The Alexandria Digital Library Project, as part of its Digital Earth Prototype (ADEPT) effort, is developing a distributed digital library for georeferenced information. Key features of the library include a distributed, peer-to-peer architecture; services supporting federation and interoperation of collections and items; personalized “learning spaces” in which collections of pedagogical materials can be built, shared, organized, and incorporated into curricula; and explicit support for both very large and very small (i.e., personal, local) geospatial collections.

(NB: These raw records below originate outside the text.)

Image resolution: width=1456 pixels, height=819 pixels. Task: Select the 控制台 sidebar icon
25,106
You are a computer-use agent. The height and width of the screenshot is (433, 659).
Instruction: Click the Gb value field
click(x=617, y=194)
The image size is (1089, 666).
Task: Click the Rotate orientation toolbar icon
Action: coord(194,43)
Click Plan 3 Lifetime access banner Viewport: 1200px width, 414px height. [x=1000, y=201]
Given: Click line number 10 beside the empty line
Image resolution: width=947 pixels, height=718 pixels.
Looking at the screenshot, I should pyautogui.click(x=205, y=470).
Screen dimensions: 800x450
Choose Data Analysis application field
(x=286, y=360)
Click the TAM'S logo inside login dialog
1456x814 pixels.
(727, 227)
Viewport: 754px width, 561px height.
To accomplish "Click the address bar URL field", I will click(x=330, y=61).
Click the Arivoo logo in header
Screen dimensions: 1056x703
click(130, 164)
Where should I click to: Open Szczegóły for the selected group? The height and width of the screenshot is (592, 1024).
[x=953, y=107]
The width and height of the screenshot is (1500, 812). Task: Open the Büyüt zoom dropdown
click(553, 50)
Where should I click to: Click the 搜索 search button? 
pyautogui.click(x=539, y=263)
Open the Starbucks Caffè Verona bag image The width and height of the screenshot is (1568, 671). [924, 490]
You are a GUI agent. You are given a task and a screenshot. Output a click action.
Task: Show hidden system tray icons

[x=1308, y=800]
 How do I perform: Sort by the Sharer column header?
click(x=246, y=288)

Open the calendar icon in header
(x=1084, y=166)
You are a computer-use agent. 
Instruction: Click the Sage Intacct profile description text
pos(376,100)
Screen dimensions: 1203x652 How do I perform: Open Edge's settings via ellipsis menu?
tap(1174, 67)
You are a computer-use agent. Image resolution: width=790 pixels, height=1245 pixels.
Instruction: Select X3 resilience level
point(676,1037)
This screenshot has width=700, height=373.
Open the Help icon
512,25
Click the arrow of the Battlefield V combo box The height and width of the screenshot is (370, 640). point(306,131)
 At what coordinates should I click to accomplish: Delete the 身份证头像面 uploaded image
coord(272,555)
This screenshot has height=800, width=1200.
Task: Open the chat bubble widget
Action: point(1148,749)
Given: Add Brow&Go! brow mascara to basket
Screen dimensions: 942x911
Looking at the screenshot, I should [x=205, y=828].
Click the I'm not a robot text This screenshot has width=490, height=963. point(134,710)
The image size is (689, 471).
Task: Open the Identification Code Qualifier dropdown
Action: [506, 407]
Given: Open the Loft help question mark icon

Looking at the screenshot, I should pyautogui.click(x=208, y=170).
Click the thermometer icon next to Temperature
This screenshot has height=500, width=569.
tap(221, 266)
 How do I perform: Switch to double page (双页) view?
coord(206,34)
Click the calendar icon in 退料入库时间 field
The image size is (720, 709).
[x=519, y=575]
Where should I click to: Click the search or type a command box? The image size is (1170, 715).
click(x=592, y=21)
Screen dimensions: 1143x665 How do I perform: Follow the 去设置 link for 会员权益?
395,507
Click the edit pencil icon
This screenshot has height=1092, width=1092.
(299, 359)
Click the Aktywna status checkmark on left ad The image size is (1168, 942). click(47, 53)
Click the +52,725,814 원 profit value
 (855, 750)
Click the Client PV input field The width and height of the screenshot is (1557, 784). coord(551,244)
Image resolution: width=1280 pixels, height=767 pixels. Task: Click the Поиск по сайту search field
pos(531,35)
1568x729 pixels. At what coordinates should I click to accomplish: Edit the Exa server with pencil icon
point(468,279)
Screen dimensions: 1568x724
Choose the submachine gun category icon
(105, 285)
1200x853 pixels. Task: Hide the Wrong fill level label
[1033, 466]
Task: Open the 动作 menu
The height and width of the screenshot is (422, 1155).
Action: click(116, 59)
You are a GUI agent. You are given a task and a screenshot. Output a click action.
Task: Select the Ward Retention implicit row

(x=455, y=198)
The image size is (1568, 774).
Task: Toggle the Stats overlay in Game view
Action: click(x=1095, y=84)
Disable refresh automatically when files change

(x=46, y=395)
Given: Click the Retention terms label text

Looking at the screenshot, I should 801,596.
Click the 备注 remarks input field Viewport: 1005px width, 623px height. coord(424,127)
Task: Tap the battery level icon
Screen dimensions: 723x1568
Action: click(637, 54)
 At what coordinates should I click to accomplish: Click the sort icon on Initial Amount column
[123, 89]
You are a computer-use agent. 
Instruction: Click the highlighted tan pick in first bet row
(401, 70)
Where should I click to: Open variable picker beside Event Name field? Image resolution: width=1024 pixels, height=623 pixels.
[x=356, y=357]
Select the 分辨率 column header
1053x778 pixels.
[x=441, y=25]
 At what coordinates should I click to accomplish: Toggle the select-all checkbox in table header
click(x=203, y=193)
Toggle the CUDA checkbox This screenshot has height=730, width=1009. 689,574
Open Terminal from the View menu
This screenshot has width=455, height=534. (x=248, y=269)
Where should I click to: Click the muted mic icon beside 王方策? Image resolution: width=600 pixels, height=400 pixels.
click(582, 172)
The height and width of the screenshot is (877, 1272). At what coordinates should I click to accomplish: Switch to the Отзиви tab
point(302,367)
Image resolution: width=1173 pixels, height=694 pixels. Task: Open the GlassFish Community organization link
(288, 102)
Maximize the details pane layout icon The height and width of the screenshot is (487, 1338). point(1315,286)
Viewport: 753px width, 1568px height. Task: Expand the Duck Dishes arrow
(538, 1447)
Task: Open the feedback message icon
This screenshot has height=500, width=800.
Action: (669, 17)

A key component of this architecture is a framework—the ADL “bucket” framework—for creating homogeneous views of heterogeneous metadata. The ADL bucket framework supports aggregation of semantically similar, strongly typed metadata fields into high-level “buckets” for the specific purposes of providing higher-level search and description functions. Notably, in mapping metadata fields to buckets, the mappings themselves are formally and explicitly represented by the system, and metadata semantics are preserved and carried throughout. The framework defines standard representations and bucket types, including sophisticated types such as the “geospatial” bucket type which supports description of geospatial regions and searching using spatial operations. The framework also defines a particular set of 10 buckets that have proven successful in capturing key searchable and descriptive characteristics of widely heterogeneous items, while having sufficient global applicability as to be easily populated. For example, the “Originator” bucket is defined to contain textual values (specifically, names) related to the origin of an item. One item may map the tuple (MARC 100 [Personal name], “Mark Twain”) to the Originator bucket, while another may map the tuple (FGDC 1.1/8.1 [Citation/Originator], “U.S. Geological Survey”) to the same bucket. In general, an item may map any number of typed (field, value) pairs to a bucket. The ultimate effect of such mappings is that clients of the library can choose to 1) operate at the high level of buckets (e.g., a client can simultaneously search multiple collections by Originator), or 2) operate at the native metadata level (e.g., search by and retrieve MARC 100 fields in a collection that supports such native metadata).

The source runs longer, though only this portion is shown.